Written exercise => Copy the stock price monitoring article from "I recently bought" through "to be possible.", substituting "software company" for "IT company".

::: Page text

Monitoring Stock Prices with Prometheus and Molescrape

If you’re only trading stocks occassionally and not on a daily basis, you have the problem that you won’t check the prices regularly. This means that you might miss a price target at which you wanted to sell your stocks. Typically, stock brokers allow you to set Stop Loss to prevent too high losses, but to my knowledge at least my broker does not have monitoring capabilities to inform me when a stock price has risen upwards to a specific target (e.g. the break-even point to actually earn some money if I consider taxes and fees).

There is another article showing how to implement Stock Monitoring with Prometheus and Grafana, but without Molescrape. That article will be more interesting for most readers.

I recently bought stocks from an IT company in the believe that they will rise over time. Once they have reached my target value I might sell them or set a Stop Loss to secure earnings and wait for further improvements in the value. With my broker’s standard tools this does not seem to be possible.

Thus, I implemented my own monitoring with Prometheus and Molescrape (Disclaimer: Molescrape is developed by me). To visualize the prices and to set the alert ranges I use Grafana, but alerting is also possible in Prometheus directly.

Let’s see how we can develop our own stock price monitoring tool. I will not cover setup of neither Prometheus nor Molescrape in this tutorial. However, both run as services. For Prometheus you will need Prometheus and the Prometheus Pushgateway and for Molescrape you will need Molescrape Skyscraper and Molescrape Calkx.

Scraping the stock prices

First of all we have to scrape the stock prices from any website. Since I do not need much intraday data, I can take a very slow approach here and scrape the data once every two hours. Plus, I only scrape the stock prices I am actually interested in (i.e. stocks I hold or stocks I might want to buy in the near future). With this approach I should be fully compliant to the Directive 96/9/EC of the European Union regarding sui generis database rights, because I only scrape an extremely limited amount of the full database.

German jurisdiction also says that Terms of Use cannot restrict bots from crawling publicly accessible data. If you want to enforce your Terms of Use against web bots, you have to setup a login area and only display the data after login. Only with a login page you can legally ensure that a bot (or the owner of the bot) actually has to read your Terms of Use.

Now, let’s see how we can technically implement the data collection. With Molescrape Skyscraper we implement a standard scrapy spider that emits a BasicItem with an id field. This id field will be used to remove duplicate messages, e.g. because the stock price was not updated during two crawls (happens on weekends). In a configuration file we can tell Skyscraper how often a specific spider should run and Skyscraper will automatically schedule it for us in that interval. In this case we want this to be two hours.

Since we all know that some companies go into law suits very quickly and I am not willing to fight a law suit over a blog post (even though according to existing court rulings I should win), I will not provide code for any specific website. However, with some simple scrapy knowledge you can quickly fill the gaps. A simple spider that extracts the stock value of SAP could then look like this (monitorexchange/stockexample.py):

import scrapy
from datetime import datetime

from skyscraper.items import BasicItem


class StockexampleSpider(scrapy.Spider):
    name = 'stockexample'
    allowed_domains = ['example.com']

    start_urls = [
        # Add all URLs you want to follow here, e.g.

::::::
::: Information given

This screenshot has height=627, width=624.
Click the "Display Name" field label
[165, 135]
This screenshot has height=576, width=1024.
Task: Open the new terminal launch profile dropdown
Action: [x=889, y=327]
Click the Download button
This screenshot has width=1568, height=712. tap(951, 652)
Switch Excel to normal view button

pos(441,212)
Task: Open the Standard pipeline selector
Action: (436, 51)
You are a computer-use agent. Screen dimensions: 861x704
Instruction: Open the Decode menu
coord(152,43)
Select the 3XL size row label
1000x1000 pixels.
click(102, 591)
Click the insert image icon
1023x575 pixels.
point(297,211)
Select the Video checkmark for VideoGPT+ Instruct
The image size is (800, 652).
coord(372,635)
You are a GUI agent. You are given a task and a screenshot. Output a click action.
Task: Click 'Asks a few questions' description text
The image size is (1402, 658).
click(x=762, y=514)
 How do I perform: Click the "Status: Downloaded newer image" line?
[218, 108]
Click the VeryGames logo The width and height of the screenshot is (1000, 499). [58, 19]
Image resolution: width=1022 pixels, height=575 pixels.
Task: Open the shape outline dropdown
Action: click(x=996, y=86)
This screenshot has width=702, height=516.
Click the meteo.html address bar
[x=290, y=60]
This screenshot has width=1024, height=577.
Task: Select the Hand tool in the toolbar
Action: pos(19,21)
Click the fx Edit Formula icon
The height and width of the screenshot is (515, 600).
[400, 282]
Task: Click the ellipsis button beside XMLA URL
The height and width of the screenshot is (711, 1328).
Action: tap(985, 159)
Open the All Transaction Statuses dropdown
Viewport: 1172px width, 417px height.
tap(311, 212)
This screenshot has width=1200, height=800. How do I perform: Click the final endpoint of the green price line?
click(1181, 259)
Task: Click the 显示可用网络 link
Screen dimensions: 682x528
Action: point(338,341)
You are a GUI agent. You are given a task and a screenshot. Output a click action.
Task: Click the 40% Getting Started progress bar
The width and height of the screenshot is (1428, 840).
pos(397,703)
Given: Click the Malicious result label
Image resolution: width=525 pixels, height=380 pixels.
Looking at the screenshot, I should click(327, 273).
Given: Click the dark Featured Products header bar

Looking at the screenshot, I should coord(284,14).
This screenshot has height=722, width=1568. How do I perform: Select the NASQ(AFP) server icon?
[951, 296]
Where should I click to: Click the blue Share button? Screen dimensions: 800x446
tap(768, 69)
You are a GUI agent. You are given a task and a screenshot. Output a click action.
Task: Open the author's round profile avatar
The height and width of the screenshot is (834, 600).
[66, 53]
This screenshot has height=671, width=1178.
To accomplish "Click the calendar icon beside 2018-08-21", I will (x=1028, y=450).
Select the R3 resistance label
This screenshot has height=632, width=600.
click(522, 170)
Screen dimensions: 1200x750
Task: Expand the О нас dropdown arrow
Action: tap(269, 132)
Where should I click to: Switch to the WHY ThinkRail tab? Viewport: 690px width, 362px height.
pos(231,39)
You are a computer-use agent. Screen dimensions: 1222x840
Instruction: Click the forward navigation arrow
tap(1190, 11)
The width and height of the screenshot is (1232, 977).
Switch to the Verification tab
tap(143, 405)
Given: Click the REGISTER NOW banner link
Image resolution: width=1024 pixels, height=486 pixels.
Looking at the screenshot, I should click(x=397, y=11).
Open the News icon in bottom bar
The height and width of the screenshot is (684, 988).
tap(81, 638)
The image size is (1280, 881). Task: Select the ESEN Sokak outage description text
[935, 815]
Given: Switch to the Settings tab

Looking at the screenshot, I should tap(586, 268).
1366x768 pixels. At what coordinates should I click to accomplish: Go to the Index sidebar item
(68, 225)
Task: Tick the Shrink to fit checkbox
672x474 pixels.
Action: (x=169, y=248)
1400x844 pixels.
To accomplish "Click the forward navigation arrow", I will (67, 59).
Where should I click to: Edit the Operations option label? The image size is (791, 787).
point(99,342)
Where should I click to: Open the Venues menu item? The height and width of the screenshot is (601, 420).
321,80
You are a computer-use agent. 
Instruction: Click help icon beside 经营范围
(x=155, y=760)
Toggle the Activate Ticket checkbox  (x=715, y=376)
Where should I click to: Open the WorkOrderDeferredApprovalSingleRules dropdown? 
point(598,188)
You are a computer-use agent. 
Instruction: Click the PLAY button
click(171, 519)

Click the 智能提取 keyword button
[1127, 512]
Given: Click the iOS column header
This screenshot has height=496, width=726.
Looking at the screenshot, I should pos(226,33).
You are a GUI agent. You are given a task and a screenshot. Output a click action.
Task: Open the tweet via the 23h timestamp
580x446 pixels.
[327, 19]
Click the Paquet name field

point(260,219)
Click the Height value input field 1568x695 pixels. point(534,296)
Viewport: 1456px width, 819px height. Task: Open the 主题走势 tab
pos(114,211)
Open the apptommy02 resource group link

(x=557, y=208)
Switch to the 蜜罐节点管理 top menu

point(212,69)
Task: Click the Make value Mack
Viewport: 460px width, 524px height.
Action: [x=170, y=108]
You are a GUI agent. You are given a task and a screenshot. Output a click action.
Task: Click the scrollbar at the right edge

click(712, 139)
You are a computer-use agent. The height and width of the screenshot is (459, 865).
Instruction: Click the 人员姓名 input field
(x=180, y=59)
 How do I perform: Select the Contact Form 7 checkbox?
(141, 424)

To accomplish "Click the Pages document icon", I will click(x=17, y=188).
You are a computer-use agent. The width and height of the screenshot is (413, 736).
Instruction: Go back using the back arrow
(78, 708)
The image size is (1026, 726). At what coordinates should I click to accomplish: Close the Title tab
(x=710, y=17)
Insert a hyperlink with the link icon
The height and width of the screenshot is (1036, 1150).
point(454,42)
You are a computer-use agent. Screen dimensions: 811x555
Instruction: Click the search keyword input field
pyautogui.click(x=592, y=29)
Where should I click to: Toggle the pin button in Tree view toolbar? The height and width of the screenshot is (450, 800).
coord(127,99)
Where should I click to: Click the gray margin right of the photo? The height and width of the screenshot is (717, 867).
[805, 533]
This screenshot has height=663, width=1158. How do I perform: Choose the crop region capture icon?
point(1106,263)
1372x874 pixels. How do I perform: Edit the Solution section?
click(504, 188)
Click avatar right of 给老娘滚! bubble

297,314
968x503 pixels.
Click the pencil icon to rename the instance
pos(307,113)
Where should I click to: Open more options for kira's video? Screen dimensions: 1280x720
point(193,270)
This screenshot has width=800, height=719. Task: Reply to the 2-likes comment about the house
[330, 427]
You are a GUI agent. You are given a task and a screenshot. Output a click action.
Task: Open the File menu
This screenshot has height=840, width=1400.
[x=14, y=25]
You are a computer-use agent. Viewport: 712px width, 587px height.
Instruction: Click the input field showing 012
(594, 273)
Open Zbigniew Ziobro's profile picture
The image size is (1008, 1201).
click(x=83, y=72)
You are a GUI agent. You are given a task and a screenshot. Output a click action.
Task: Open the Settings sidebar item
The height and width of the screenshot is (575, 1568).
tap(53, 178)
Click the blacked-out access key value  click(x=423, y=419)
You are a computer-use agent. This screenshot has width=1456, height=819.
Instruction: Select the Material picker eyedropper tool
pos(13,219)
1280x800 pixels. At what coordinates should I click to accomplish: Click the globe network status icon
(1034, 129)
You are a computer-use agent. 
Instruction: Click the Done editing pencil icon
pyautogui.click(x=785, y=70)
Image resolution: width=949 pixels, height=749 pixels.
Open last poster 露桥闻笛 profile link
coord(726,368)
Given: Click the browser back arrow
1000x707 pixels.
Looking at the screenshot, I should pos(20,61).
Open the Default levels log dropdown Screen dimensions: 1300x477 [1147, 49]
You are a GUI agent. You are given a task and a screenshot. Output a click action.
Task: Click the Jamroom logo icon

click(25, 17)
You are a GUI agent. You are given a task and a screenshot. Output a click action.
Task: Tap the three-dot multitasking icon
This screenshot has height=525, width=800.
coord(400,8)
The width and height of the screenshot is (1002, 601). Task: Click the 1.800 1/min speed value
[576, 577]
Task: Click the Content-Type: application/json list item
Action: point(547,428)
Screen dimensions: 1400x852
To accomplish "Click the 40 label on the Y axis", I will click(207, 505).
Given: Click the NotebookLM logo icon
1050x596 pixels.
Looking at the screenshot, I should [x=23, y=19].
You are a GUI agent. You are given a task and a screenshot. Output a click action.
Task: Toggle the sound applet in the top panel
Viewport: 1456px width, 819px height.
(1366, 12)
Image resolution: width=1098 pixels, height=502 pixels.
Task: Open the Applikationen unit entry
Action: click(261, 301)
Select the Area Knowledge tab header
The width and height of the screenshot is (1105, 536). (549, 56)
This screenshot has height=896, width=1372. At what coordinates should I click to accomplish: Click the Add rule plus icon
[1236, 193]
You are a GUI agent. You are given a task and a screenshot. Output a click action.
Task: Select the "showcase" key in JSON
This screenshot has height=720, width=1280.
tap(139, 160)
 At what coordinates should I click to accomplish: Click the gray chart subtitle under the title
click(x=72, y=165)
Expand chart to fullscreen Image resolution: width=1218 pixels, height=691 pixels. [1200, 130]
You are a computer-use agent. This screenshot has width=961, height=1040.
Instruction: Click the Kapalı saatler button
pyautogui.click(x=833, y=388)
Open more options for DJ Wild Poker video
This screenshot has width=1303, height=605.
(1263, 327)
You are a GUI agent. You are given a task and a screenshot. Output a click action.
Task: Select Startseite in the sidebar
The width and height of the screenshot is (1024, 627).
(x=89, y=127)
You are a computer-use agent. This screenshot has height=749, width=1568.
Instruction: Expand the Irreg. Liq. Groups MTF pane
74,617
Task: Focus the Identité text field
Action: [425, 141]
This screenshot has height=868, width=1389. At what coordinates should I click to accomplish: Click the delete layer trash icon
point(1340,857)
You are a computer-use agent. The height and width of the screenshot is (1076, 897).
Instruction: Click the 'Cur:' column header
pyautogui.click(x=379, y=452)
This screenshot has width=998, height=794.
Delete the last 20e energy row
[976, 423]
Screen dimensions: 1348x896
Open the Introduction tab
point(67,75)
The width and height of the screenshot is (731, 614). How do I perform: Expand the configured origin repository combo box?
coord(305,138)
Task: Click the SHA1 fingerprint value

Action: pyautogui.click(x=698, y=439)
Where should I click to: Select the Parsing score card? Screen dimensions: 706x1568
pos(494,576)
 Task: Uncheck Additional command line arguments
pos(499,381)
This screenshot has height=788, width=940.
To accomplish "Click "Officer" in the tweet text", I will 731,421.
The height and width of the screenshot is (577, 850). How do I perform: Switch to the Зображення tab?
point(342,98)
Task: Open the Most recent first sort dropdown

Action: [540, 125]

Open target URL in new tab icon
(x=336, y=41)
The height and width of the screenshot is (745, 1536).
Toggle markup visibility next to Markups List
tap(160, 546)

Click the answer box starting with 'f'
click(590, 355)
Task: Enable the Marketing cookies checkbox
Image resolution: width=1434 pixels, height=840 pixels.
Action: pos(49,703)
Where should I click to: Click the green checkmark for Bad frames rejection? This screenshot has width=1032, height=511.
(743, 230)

::::::

Result of the exercise =>
I recently bought stocks from an software company in the believe that they will rise over time. Once they have reached my target value I might sell them or set a Stop Loss to secure earnings and wait for further improvements in the value. With my broker’s standard tools this does not seem to be possible.